Thai actor (born 1998)

Thanawat Ratanakitpaisan (Note: Also romanized Rattanakitpaisan) (ธนวัฒน์ รัตนกิจไพศาล; born 13 October 1998), nicknamed Khaotung (ข้าวตัง) is a Thai actor signed under GMMTV. He made his acting debut in 'Cause You're My Boy (2018) and is best known for his starring roles in the television series Tonhon Chonlatee (2020), 55:15 Never Too Late (2021), The Eclipse (2022), Only Friends (2023) and The Heart Killers (2024).

==Early life and education==
Ratanakitpaisan was born and raised in Lamphun Province, Thailand. He has a younger sister. His father died when he was seven years old. He completed his secondary education at Monfort College. In 2017, he enrolled at Chiang Mai University under the Faculty of Medical Technology before transferring to Kasetsart University to study Environmental Engineering in 2018.

◆ ◆ ◆ ◆ ◆

**PROBLEM STATEMENT:** Resume the biography of actor Thanawat Ratanakitpaisan, picking up after its final sentence about his move to Kasetsart University. The items have nothing to do with this.

**RECORDED INFORMATION:**
◆ ◆ ◆ ◆ ◆

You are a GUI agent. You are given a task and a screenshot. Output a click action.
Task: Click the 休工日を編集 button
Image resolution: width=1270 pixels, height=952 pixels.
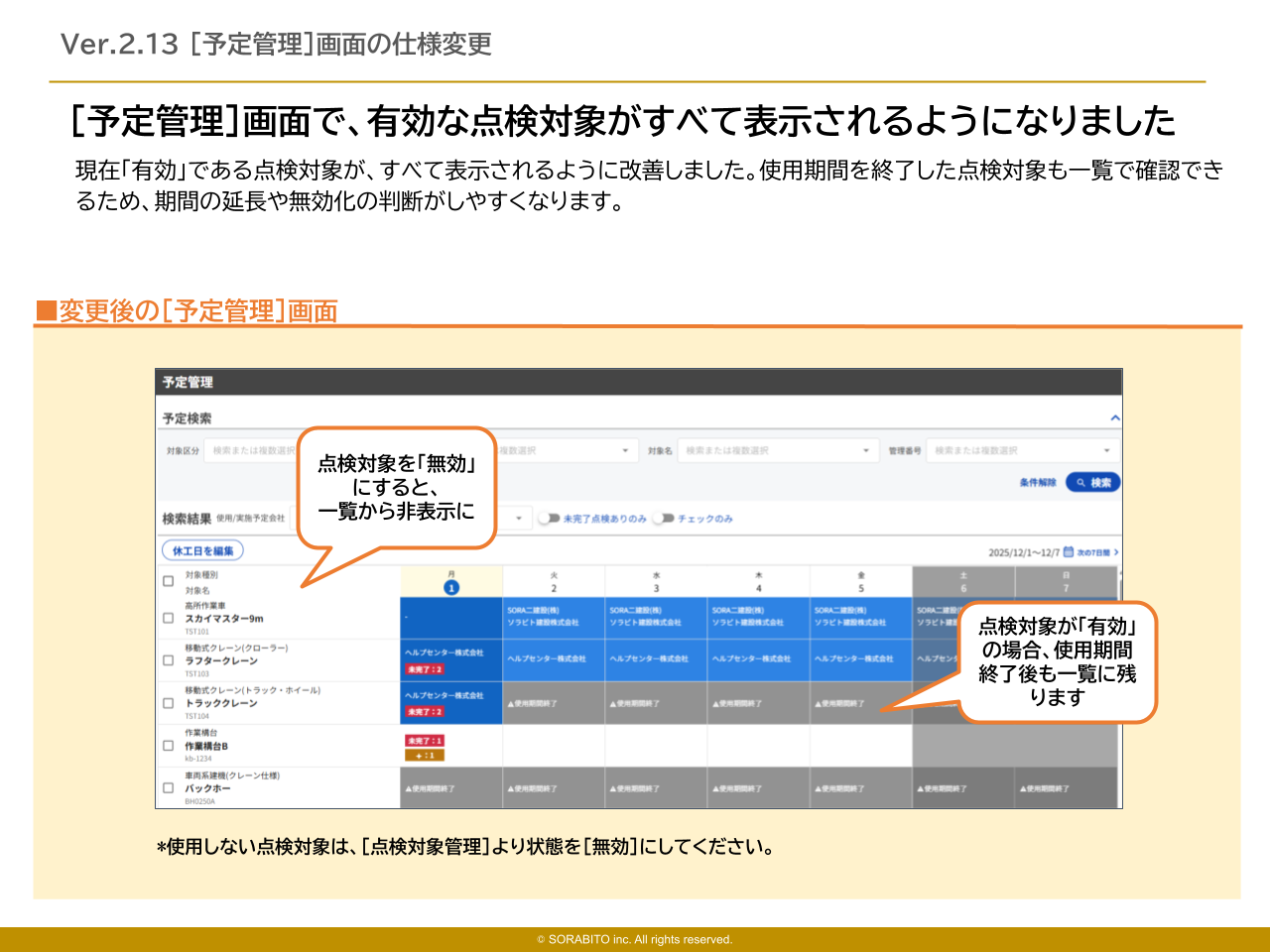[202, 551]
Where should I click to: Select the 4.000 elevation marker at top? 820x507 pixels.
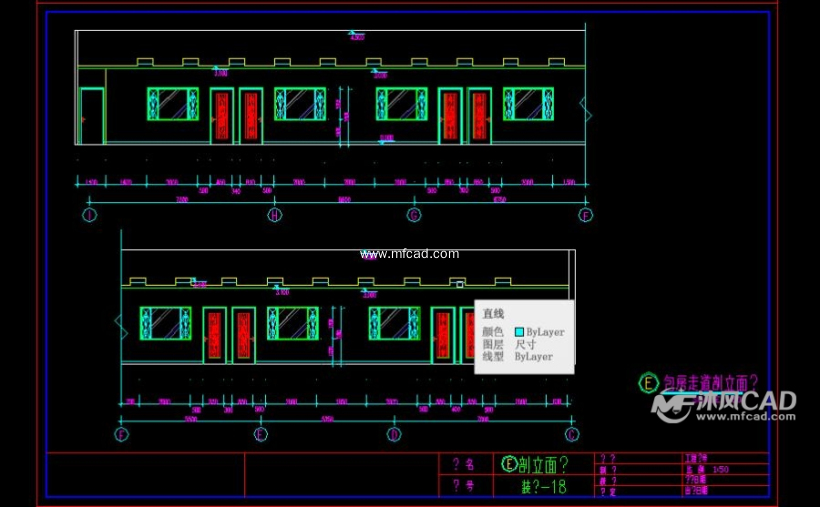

◆ ◆ ◆ ◆ ◆

**OUTPUT OF THE EXERCISE:**
==Career==
In 2018, at the age of 19, Ratanakitpaisan was signed as an artist under the production and talent agency GMMTV after a casting manager saw his photos on social media and asked him to audition for the company. Shortly after, he made his acting television debut as a supporting character in the series 'Cause You're My Boy. He followed this by supporting roles in The Charming Step Mom, Blacklist and 2gether.

In 2020, Ratanakitpaisan landed his first leading role as the titular character in the boys' love series Tonhon Chonlatee alongside Suphakorn Sriphothong.

In 2021, Ratanakitpaisan played Longtae, the village chief's son, in A Tale of Thousand Stars. Later in the year, he ventured into music, releasing his first single, "Never Too Late", which served as the opening theme song for the series 55:15 Never Too Late, in which he also starred in a main role as Paul, a closeted 55-year-old man who wakes up in the body of his 15-year-old self.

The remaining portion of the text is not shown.